Il tutto era incentivante per i commerci e per gli approdi migratori. Fu così che dal tra il 1830 e il 1930 non meno di 52.000.000 italiani hanno lasciato il nostro paese per giungere in questa lontana terra. La città e la campagna uruguayana accoglieranno un tipo di immigrazione vicina a questa realtà socioeconomica: piccoli commercianti, agricoltori autentici e improvvisati, una maggioranza di braccianti, manovali e manodopera disoccupata, eccedenza umana dei centri urbani e rurali italiani ed europei in genere.

In pochi anni la crescita naturale e gli apporti migratori modificheranno non poco l’Uruguay e la sua economia. La grande maggioranza dell’immigrazione venne a costituire quelle migliaia di piccoli proprietari o fittavoli di terreni o i numerosi titolari del piccolo commercio e dell’industria di tipo artigianale, di carattere spesso familiare. Pochi poterono arricchirsi tanto attraverso il commercio o l’industria da acquistare terre in quantità tali da rientrare tra i grandi proprietari (e tentare così l’accesso alla classe sociale che dirigeva le sorti del paese).


Gli Italiani che parteciparono anche alla lotta per l’indipendenza del paese dal colonialismo spagnolo (tra cui Giuseppe Garibaldi), cominciarono a commercializzare i prodotti italiani come sale, vino, olio, in altre parole la nostra fu una colonia differente dal punto di vista economico e professionale avente come punto di forza una flotta in mano ai liguri che facilitava il commercio e la migrazione. Gli italiani a quell’epoca rimettevano in patria annualmente circa 5 milioni di lire . Poi man mano il flusso italiano andò scemando per la grande attrazione che esercitavano paesi come l’Argentina e il Brasile, paesi più grandi del minuscolo stato uruguagio e quindi con più prospettive.

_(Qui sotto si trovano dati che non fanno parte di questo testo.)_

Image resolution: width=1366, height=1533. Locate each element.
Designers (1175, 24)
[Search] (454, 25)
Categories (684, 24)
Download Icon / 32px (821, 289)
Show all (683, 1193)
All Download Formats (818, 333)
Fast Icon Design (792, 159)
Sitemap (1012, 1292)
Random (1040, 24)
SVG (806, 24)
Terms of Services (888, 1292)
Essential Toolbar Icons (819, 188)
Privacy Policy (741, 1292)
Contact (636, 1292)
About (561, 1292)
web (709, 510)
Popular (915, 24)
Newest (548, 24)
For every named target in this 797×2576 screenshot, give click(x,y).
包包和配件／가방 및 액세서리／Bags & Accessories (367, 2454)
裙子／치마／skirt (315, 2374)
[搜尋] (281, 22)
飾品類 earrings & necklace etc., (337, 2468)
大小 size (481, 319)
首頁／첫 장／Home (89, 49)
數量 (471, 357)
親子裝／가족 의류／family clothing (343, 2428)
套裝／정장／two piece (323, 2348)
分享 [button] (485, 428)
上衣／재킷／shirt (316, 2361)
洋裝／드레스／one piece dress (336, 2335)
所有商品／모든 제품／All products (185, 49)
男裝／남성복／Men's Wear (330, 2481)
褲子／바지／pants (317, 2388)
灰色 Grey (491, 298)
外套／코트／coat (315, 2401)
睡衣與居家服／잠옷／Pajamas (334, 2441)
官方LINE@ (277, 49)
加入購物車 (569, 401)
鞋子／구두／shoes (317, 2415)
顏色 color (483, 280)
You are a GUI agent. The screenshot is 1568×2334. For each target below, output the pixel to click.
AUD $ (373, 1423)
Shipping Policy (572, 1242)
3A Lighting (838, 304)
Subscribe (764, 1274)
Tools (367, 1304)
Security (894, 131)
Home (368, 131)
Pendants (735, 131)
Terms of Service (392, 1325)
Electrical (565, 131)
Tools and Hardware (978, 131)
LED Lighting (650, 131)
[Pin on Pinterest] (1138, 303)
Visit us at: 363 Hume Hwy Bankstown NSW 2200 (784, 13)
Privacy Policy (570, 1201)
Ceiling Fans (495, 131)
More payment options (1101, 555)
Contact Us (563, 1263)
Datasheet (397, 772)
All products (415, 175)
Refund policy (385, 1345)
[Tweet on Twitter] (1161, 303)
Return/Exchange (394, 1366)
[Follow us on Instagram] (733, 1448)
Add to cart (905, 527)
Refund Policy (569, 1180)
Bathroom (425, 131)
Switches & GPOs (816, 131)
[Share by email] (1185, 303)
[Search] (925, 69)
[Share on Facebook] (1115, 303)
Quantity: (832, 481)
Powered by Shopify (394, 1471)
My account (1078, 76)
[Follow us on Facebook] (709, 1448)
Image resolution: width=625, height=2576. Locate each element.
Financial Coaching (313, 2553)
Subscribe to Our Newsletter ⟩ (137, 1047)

Dopo la Prima guerra mondiale, il flusso migratorio ebbe un risveglio, ma si trattoò soprattutto di emigrazione di antifascisti prima e fascisti poi. La presenza italiana, lasciò la sua influenza anche nella cucina uruguagia. Essa contempla i tallarines (tagliatelle), ravioles (ravioli), canelones (cannelloni), il pesto, e la fainà (un piatto simile alla farinata ligure, pietanza fatta con faerina di ceci).

Immigrati con preferenza per le città (con un conseguente rapido processo di urbanizzazione) che portava anche fenomeni complessi di trasformazioni demografiche, economiche e sociali, come l’avvento delle classi medie. Gli italiani dettero vita ad una fase piena di vita, di impulsi, di progetti e di speranze, una fase piena di realizzazioni
Possiamo ora affermare che la popolazione uruguaiana ha radici principalmente italiane e spagnole, secondo le origini dei primi emigrati giunti nel paese ma anche delle diverse ondate migratorie del secolo scorso. Per dare un’ idea di questo, basti pensare che tra i 99 deputati e 30 senatori, ben il 20% ha il cognome paterno d’origine italiana.